Nicole, planted Daikon seeds 7 weeks before this photo.
On the left you can see an example of the traditional Banh Mi sandwich. If you look at the Banh Mi Sandwich Overview you can see photos of several other variations.
The sandwich uses four things that I grow: cilantro, jalapenos (or serranos) daikon radishes and carrots.
On the right you can see the Everyday Daikon and Carrot Pickle which really brings the sandwich to life.
I am including the recipe for both the pickle and for the Bahn Mi sandwiches.
Everyday Daikon and Carrot Pickle Recipe from “Into the Vietnamese Kitchen.” Andrea Nguyen. Ten Speed Press, 2006
Banh Mi Sandwich Recipe from “Into the Vietnamese Kitchen.” Andrea Nguyen. Ten Speed Press, 2006.
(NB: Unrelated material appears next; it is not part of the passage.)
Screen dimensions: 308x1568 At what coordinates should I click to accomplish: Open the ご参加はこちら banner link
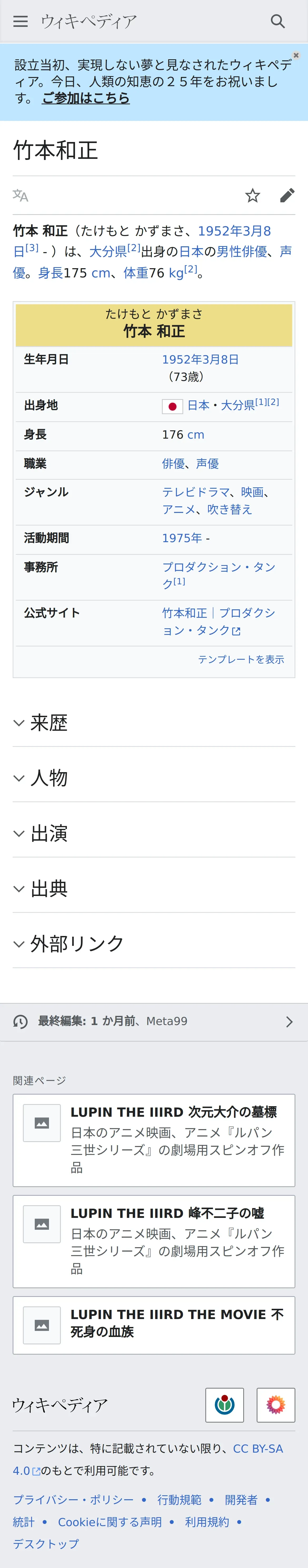coord(86,98)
Banh Mi Sandwich Overview by Andrea Nguyen from Saveur Magazine April 2019
3. Recipe for a Spicy chili pepper harvest.
This third recipe is because I love growing hot spicy chili peppers. I probably plant a dozen kinds of spicy chili peppers and when it’s harvest season I’m just overwhelmed.
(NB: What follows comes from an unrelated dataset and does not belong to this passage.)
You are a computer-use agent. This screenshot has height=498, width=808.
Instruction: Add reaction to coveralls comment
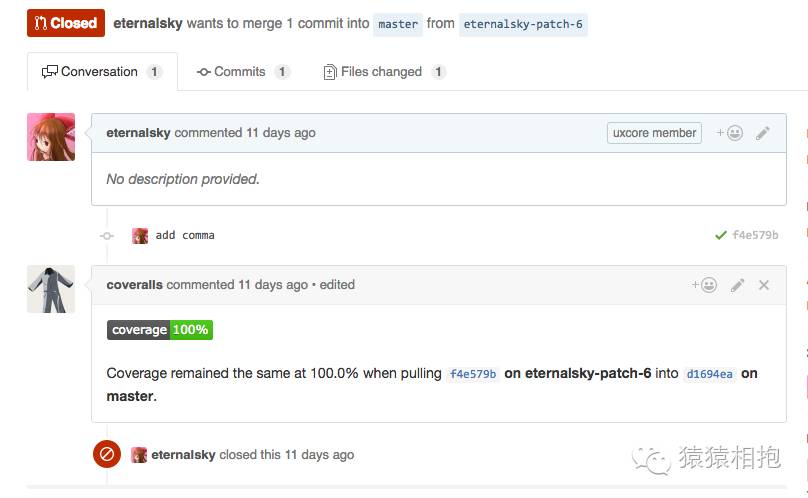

When I have too many, a good way to use my peppers is to make Jalapenos in Escabeche and share jars of these with my friends. They last for months in the fridge.
So this is another example of preserving a crop harvest.
Serranos on the left and Thai Hot on the right.
Two Additional Recipes for Using up Garden Surplus:
I’m including an excellent, quick to make recipe for fried rice: Weeknight Fried Rice. Sam Sifton, New York Times. There are some notes at the bottom of the recipe about garden vegetables that I routinely add to the stir-fry recipe. It’s very, very adaptable
Vegetable Pasta recipe. This recipe is also very, very adaptable and can help use up a garden surplus. It’s healthy because we don’t use a lot of oil nor salt. There is also a note at the bottom of this recipe about garden vegetables that I routinely add to it.
Here is an excellent book on preserving food: Preserving Food without Freezing or Canning PDF.
A couple of times during this course we’ve asked you to plant some fast growing seeds. If they are doing well, and almost ready to eat, it might be time to replant them. This is called succession planting. The idea here is that in another eight weeks you may have eaten all of your lettuce. You will want more lettuce plants to replace the first ones.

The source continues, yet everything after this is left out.